The library demonstrated that I was not an island. I was a piece of its multi-floored continent and I’d get a smile of encouragement from the librarians. This might be one reason I find librarians so sexy.
They could tell me otherwise. But with the books and the records and the photocopies of articles I’d hide up my T-shirt (thanks to the one librarian who saw this young and able scholar and slid dimes across the counter, no questions asked), and the movie ads I’d cut and tape to the walls, I knew that there was an identity which extended beyond the shabby trappings. Just an undiscovered country. Like Freedonia.
I lived to tell the tale. That’s the part that matters.
He went through the same treatment. A troubled personality. Relentless verbal abuse. And the sad part is that I was an accomplice. But my stepbrother (Marriage No. 3) still found solace in me, even when we nicknamed him “Nyuck Nyuck.” We rallied around a NES, zapping bad guys and defeating minibosses. Sometimes, we’d team up and we’d get along. Strange how a side-scroller could forge a bond.
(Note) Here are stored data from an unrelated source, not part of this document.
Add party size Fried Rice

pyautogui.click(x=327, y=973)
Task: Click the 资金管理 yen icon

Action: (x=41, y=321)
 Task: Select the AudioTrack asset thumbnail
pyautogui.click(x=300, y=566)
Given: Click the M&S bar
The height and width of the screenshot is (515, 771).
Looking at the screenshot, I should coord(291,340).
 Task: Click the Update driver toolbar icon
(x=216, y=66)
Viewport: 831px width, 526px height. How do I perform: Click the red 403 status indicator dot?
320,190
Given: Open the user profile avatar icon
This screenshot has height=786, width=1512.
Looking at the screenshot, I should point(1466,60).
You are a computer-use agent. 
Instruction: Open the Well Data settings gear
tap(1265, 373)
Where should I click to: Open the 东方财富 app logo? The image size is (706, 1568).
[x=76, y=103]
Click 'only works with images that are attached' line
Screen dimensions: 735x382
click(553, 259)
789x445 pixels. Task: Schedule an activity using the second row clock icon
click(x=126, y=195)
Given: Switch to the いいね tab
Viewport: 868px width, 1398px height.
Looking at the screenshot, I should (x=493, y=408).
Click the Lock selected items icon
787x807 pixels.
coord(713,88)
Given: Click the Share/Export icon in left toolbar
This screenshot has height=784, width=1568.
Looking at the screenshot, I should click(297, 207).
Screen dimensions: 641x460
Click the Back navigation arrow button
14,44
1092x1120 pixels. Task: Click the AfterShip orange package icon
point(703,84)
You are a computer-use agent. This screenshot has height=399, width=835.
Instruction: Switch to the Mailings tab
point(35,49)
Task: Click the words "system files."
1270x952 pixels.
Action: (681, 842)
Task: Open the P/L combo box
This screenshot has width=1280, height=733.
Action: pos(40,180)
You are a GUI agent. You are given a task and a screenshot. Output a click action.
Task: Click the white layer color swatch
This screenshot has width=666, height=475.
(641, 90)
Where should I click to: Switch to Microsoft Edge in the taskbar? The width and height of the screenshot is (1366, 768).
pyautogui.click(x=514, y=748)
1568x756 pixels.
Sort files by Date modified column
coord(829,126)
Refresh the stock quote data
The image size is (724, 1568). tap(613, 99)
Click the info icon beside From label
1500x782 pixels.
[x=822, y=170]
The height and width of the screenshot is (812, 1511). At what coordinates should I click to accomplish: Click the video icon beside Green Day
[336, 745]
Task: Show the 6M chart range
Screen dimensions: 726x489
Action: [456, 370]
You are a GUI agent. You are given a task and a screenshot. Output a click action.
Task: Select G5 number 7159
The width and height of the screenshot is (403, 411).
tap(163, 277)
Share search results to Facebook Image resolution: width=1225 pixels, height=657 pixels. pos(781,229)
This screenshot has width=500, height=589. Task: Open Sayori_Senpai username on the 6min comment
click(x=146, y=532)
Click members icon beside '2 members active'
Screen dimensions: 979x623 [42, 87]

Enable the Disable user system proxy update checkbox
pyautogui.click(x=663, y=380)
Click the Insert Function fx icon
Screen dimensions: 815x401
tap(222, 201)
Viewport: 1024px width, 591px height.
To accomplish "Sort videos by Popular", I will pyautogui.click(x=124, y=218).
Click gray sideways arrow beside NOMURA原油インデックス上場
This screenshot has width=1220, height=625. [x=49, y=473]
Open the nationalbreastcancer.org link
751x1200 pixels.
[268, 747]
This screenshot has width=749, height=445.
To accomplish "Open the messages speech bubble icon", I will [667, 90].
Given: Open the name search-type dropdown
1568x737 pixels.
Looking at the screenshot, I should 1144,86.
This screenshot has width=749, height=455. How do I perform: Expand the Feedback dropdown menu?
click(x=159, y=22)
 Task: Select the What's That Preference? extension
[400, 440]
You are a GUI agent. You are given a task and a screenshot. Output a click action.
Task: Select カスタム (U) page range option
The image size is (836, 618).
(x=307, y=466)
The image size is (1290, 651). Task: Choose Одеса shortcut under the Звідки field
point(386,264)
Stranger still was how much time we devoted to beating a game.
It didn’t last. Near the end, he was relegated to a tent purchased from an army surplus store in the backyard. My mother was afraid of him. Or, more specifically, like me, she wouldn’t give him the chance. That was the real reason he was sent away.
But he ended up joining the Army. In the days when military involvement and casualties were unthinkable. Turned out to be a decent guy with a constant smile on his face. Ended up being Soldier of the Year. He forgave us all. Well before I was able to confront my own personal demons. I was proud of him. Today, this man, who found solace in a system when his family refused to give him help, now finds himself about to be shipped to Iraq. His wife’s expecting. And it scares the bejesus out of me. I don’t want him to end up dead. I don’t want him to die for something stupid.
The great irony is that the Army provided him with the ineluctable proof that he was not an island, that his life mattered, and that his existence involved decency and honor. But the Viagra-hardened big boys have decided that these men, individually, are islands. To be kept away from public consumption, to be disregarded, to be dishonored, to be ordered to do god knows what.
He could turn out to be just another fresh face or another statistic. An inconsequential mark on an unseen blotter.
I don’t want to feel angry, but if my stepbrother goes down, then there will be hell to pay. I’ll become outright seditious. I’ll call upon everyone to pay attention to that clause in the Declaration of Independence that everyone so conveniently overlooked the other day:
That whenever any Form of Government becomes destructive of these ends, it is the Right of the People to alter or to abolish it, and to institute new Government, laying its foundation on such principles and organizing its powers in such form, as to them shall seem most likely to effect their Safety and Happiness. (emphasis added)
I don’t feel safe and I’m sure as hell not happy about my stepbrother. But there’s one thing I do know: No man is a goddam island.